Fabrice Mazliah: «In Act and Thought», das Choreografieprojekt des diesjährigen Tanzplans. (Bild: Mai-Thu Diserens)

Ein Projekt eigens für den Tanzplan erarbeitet der Tänzer und Choreograf Fabrice Mazliah mit seinem Ensemble: In Act and Thought – Six potentialities for TanzPlan Ost. Mit dabei im diesjährigen Tanzplan ist zudem die St.Galler Truppe House of Pain mit ihrem Stück Mother is the be(a)st.

Ein Meer aus Tanzenden

Der Tanzplan 2018 setzt über die Stücke hinaus auf lokale Botschafterinnen. Sie haben sich im Vorfeld mit einer Kompanie persönlich beschäftigt und führen am Festival selber mittels einer Videobotschaft in das entsprechende Stück ein. Im Thurgau ist es die Wissenschaftsillustratorin Livia Enderli, im Appenzellerland Kate und Caro Baur, Tänzerin und Künstlerin, und in St.Gallen Susanne Menzi-Frank, Vorstandsmitglied der organisierenden IG Tanz.

Das Drumherum um die Aufführungen ist auch sonst vielfältig: Intensiv-Workshops für Profis gehören dazu, eine offene Probe, Diskussionen oder Suppen aus Foodwaste, womit das Bekenntnis zur Nachhaltigkeit auch kulinarisch eingelöst wird.
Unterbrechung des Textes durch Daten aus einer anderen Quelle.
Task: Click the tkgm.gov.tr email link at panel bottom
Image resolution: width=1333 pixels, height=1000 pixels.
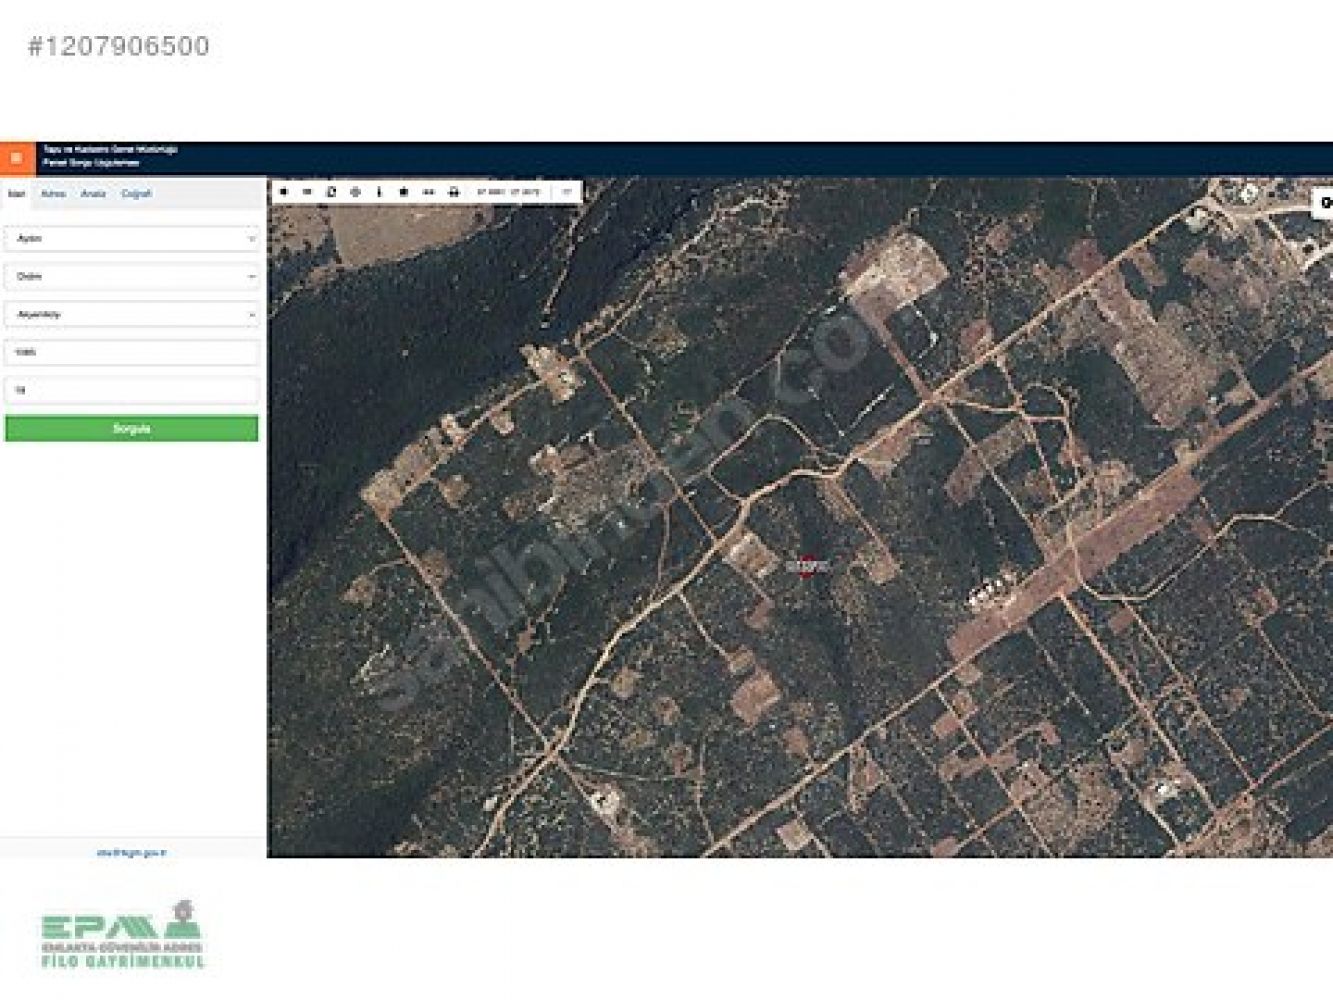Action: pos(131,853)
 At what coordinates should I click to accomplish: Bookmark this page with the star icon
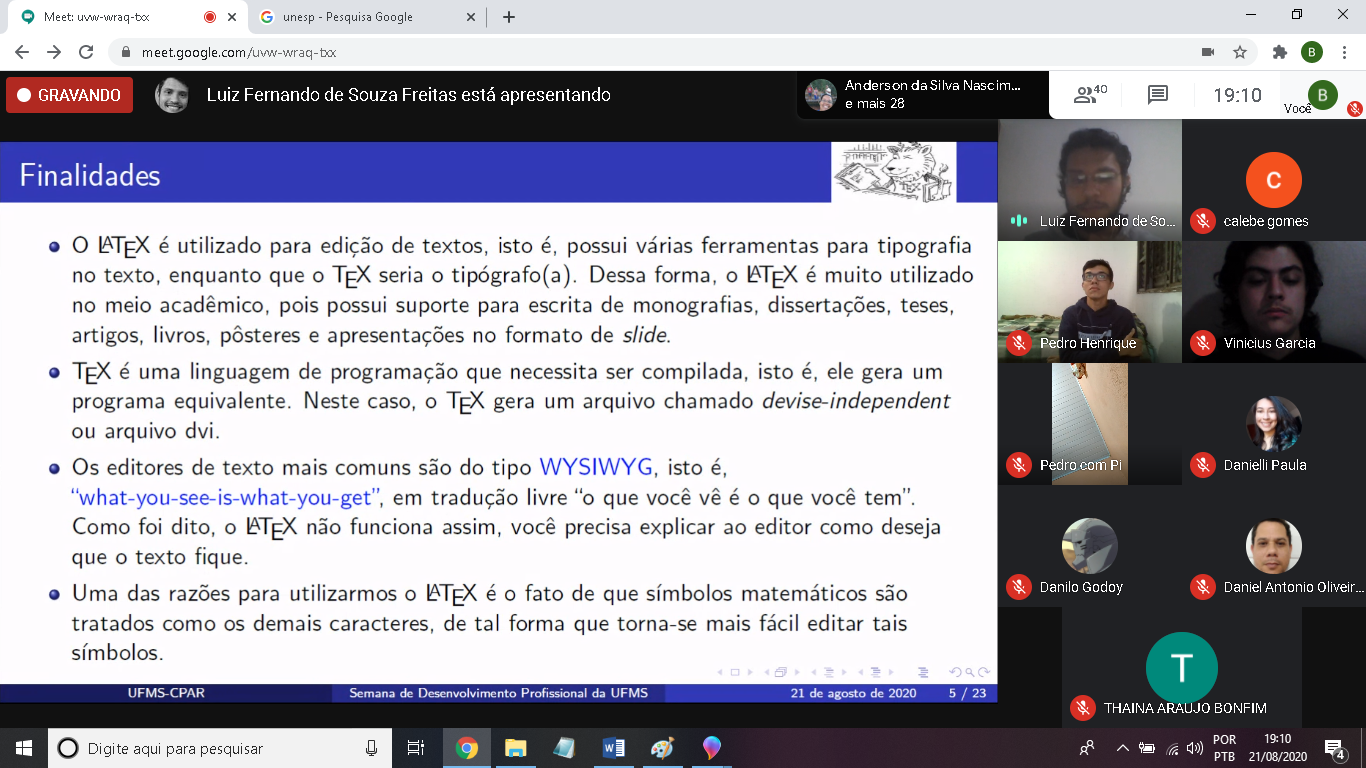click(1240, 52)
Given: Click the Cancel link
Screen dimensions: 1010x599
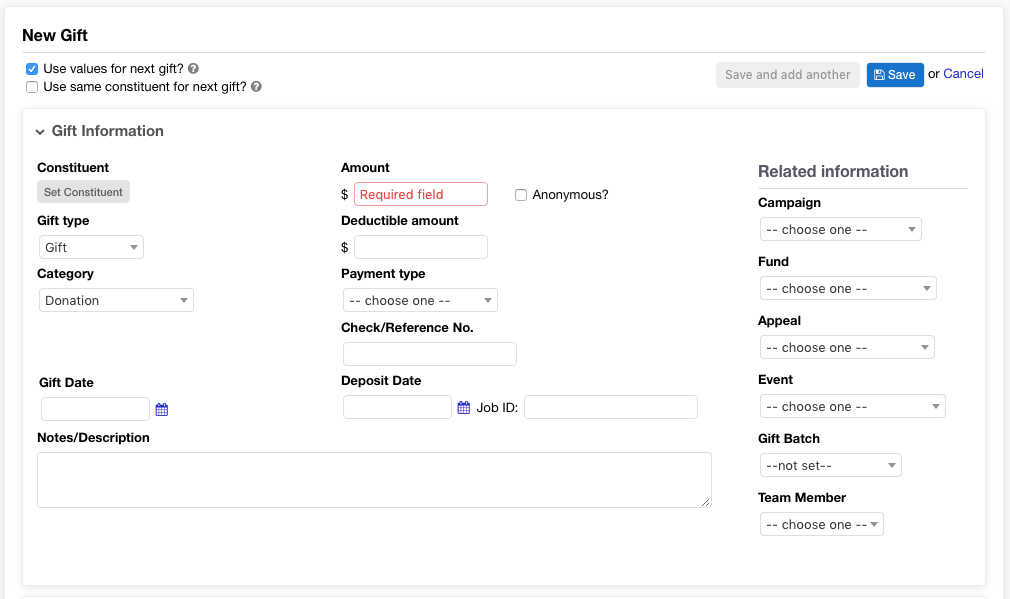Looking at the screenshot, I should point(963,74).
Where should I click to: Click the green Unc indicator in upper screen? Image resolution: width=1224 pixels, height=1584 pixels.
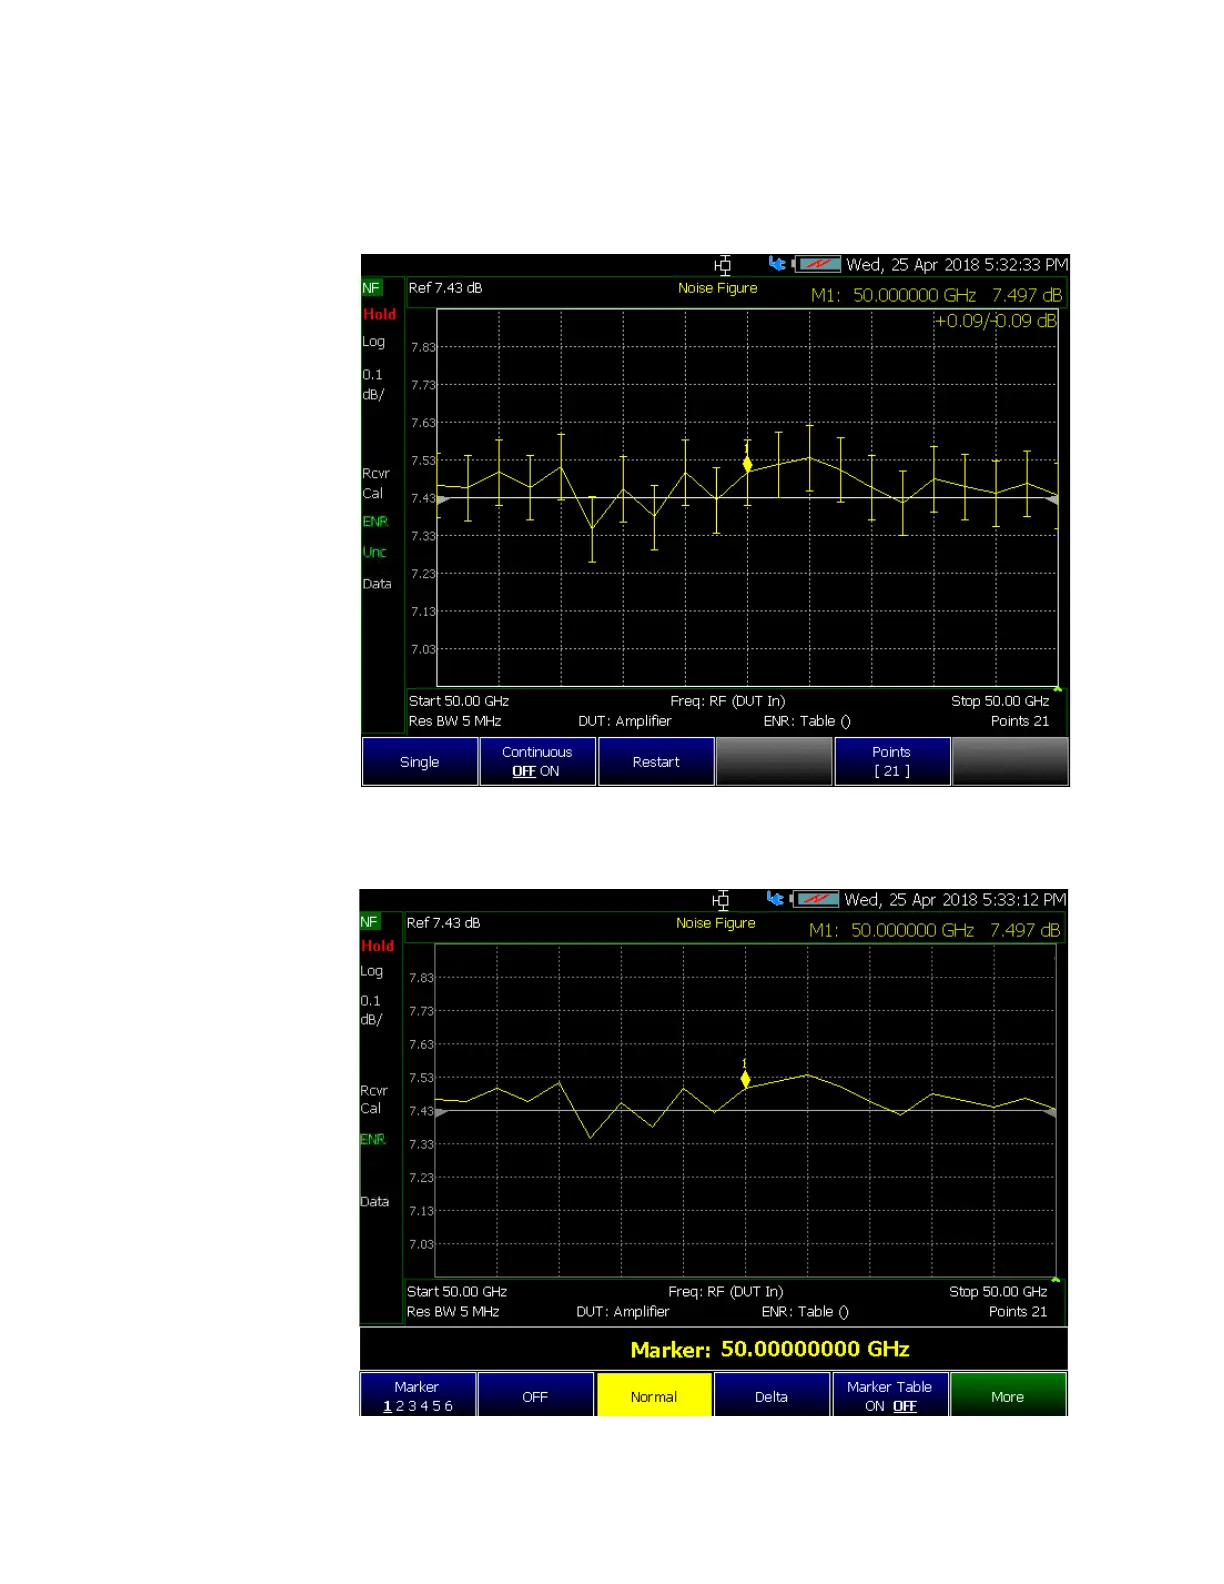point(374,552)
In Steckborn leitet das Duo Tumbleweed am 11. November einen Flashmob an. Entstehen soll ein «kollektiver Begegnungsmoment»: Paare kommen zusammen und formen ein Meer aus schwankenden «Schaukeln», das sich dann in gemeinsames Tanzen auflöst. Mittun können Menschen jeglichen Alters und Geschlechts mit ein bisschen körperlicher Fitness (Infos und Anmeldung unter cietumbleweed@gmail.com).

Und schliesslich «The bench»: Jessica Huber und Ramin Mosayebi suchen gemeinsam mit dem Publikum Plätze, auf die eine Bank hingehören würde oder könnte. Die Bänke werden gleich selber mit hergestellt – das Ganze findet laut Ankündigung «im Appenzell» statt, jenem Ortsnamen-Unding, das es nicht gibt. Kleiner sprachlicher Fehltritt im Tanzplan; gemeint ist Appenzell selber, das Dorf.